Just as one Muslim doesn’t represent Islam, Tyson Fury doesn’t represent boxing. But that hasn’t stopped liberal commentators and the morally-outraged Twitterati, who have used the BBC Sports Personality furore to attack the sport.

Julie Bindel (who claims boxing is ‘not a sport but a sadistic spectacle performed by men’) wrote in the Guardian: ‘If your job is to knock somebody unconscious, it’s unlikely that they have been raised to think that solving an argument with their fists is wrong. The ethos behind this can also breed dangerous attitudes towards women.’ Does this mean a tennis player will try to solve an argument with a racket? Or a golfer with a club? Boxing is not an argument, it is a sport, and it can be a profession. When I boxed as an amateur, it was clear that boxing’s sportsmanship almost always trumps race, gender, religion or anything else.

Bindel then went on to use Mike Tyson’s rape case as an example against boxing. So what about Nicola Adams’ gold medal at the 2012 Olympics? Will Adams — who is openly gay — likely resort to violent criminal actions in the future?

Another Guardian writer, Alice Arnold, after admitting she’s not very interested in boxing, wrote: ‘The sadness is that Fury chooses to express his views to an audience that may not contain the most enlightened people and those views get reinforced and accepted.’

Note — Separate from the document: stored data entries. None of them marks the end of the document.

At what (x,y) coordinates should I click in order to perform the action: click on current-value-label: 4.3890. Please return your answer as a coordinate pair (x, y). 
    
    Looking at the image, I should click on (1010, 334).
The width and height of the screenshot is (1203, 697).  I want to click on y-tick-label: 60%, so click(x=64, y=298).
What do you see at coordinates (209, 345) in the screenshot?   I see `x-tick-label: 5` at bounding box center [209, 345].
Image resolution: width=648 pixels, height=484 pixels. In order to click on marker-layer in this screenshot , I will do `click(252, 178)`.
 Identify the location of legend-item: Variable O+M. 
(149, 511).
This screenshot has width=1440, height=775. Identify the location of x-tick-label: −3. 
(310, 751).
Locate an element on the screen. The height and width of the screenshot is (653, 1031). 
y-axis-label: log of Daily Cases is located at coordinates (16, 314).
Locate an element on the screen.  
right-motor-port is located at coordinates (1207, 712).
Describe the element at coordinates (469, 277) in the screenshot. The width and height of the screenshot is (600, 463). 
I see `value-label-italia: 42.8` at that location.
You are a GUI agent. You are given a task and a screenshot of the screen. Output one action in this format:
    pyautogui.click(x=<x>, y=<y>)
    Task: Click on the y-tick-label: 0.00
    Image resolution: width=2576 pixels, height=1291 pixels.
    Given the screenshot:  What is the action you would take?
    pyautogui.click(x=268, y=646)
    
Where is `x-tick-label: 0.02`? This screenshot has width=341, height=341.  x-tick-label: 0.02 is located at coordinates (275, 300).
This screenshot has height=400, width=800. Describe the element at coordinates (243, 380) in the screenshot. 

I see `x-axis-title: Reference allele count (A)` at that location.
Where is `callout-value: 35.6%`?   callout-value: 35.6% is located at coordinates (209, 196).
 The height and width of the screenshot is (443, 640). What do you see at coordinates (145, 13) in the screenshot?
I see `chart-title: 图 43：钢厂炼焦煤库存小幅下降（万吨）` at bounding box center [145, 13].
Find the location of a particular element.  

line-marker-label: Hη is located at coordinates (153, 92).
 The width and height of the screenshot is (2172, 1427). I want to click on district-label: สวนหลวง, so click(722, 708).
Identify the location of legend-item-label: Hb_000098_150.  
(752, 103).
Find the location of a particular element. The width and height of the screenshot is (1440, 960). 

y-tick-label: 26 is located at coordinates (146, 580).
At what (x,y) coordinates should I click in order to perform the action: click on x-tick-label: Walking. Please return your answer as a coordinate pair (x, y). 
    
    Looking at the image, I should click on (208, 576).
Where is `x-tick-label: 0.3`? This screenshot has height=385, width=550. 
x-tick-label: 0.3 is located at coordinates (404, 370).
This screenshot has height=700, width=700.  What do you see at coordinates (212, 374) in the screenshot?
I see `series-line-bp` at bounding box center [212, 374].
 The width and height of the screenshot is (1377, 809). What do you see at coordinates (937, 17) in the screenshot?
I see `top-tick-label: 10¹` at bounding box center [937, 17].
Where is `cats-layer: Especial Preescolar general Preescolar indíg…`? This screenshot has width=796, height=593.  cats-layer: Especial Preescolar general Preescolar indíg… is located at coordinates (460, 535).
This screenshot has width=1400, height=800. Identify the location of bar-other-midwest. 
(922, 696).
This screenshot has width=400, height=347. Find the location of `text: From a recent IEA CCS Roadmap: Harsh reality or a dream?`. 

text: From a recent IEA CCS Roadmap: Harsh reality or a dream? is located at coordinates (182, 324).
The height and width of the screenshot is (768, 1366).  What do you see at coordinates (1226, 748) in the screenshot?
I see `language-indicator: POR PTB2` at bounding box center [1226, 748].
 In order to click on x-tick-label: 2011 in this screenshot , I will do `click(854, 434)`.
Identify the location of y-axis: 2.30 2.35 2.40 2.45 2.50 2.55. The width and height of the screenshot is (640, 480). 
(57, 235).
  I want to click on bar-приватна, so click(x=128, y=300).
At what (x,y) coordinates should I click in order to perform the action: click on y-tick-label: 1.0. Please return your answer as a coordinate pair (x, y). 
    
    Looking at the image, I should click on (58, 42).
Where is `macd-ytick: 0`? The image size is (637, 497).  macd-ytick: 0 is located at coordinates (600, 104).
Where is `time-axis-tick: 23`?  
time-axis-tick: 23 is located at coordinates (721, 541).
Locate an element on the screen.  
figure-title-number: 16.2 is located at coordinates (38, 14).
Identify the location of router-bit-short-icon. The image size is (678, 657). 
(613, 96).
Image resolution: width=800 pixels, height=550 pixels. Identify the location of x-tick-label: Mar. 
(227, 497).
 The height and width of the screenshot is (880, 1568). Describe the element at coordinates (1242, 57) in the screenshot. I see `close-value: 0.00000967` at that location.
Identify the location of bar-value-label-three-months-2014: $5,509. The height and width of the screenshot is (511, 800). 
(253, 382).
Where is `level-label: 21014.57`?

What Arnold seems to suggest here is that boxers and boxing fans likely wouldn’t be seen sipping a flat white at some pop-up roast bean fair in Islington (I’m sure they exist). Poor uneducated working class, is what she seems to mean. Either that, or gypsies.

This does a real disservice to the diverse and generally accepting community of boxers and boxing fans. When long-serving boxing promoter Frank Maloney came out last year as gender-reassigned Kellie, it provoked more reaction from the liberal press than it did from the boxing community (who basically said ‘who cares, move on’). Exactly the same happened when Puerto Rican boxer Orlando Cruz came out as gay in 2013.

Ice-skating wasn’t held accountable after the 1994 conspiracy to break Nancy Kerrigan’s legs; just as running wasn’t held accountable when Oscar Pistorius fired bullets into Reeva Steenkamp’s bathroom.

Jeremy Corbyn was closer to the truth when he told the Huffington Post: ‘I’m not a great boxer, but I have visited the local boxing club and had a chat with them and they do good stuff with bringing a degree of order into kids’ lives.’

It’s good to see Corbyn — who is not known for his love of violence — recognise the benefits that boxing can bring to communities. There are roughly 11,000 registered amateur boxers in the UK, and I’ve witnessed the sport giving opportunity, focus and purpose to people from almost all social backgrounds: gypsies, privately educated kids, Catholics, Muslims, migrant men, old women, young girls — some of whom have gone on to represent England in the sport.

No finer example of boxing’s ethos can be found than in Jerusalem, at a club where Arabs and Jews train together in a converted bomb shelter, and where politics, race and religion are yet again brushed aside. The boxing community will deal with bigoted columnists — or boxers  — the way it deals with all others: by simply tuning them out.